== DATA EXTRACT

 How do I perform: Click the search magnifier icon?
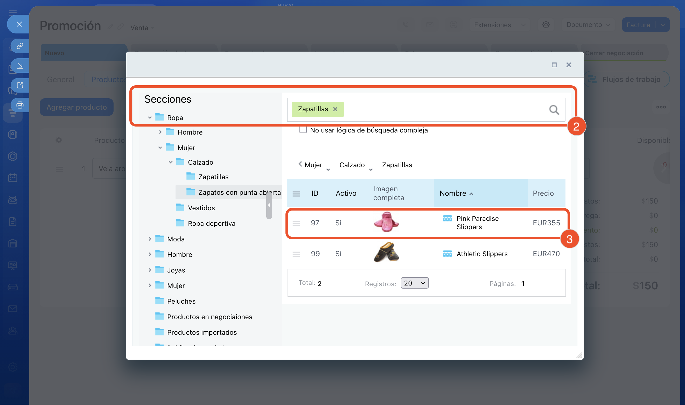554,110
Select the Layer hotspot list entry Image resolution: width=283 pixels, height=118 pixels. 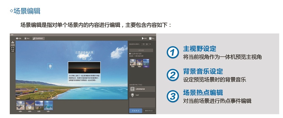142,95
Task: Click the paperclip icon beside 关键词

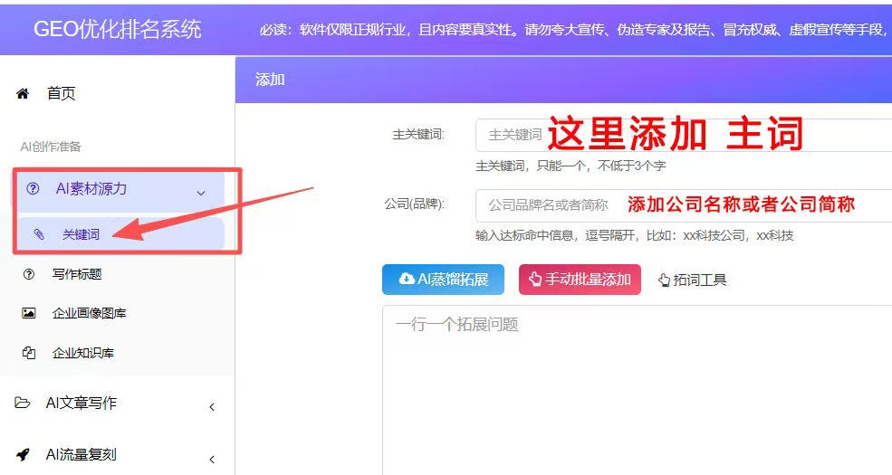Action: 39,234
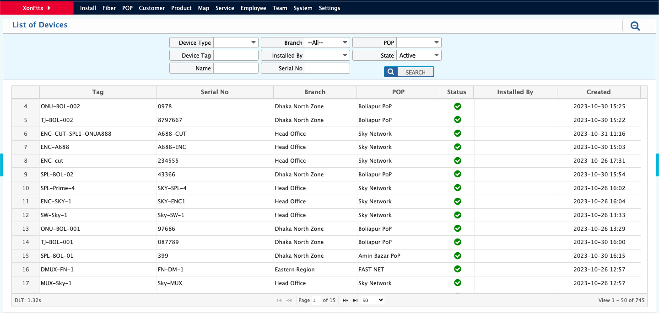Click the first page arrow in pager
Image resolution: width=659 pixels, height=313 pixels.
coord(279,300)
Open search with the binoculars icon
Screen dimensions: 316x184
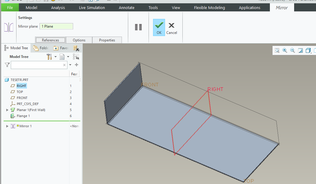[x=77, y=49]
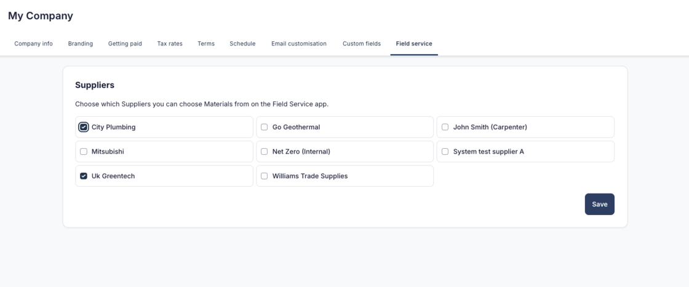Click the Suppliers section heading
The height and width of the screenshot is (287, 689).
coord(95,85)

====

From the data above, pull out every line that contains the string "icon".

 How do I perform: Click the search magnifier icon?
Task: Click the paperclip icon beside 关键词
Open search with the binoculars icon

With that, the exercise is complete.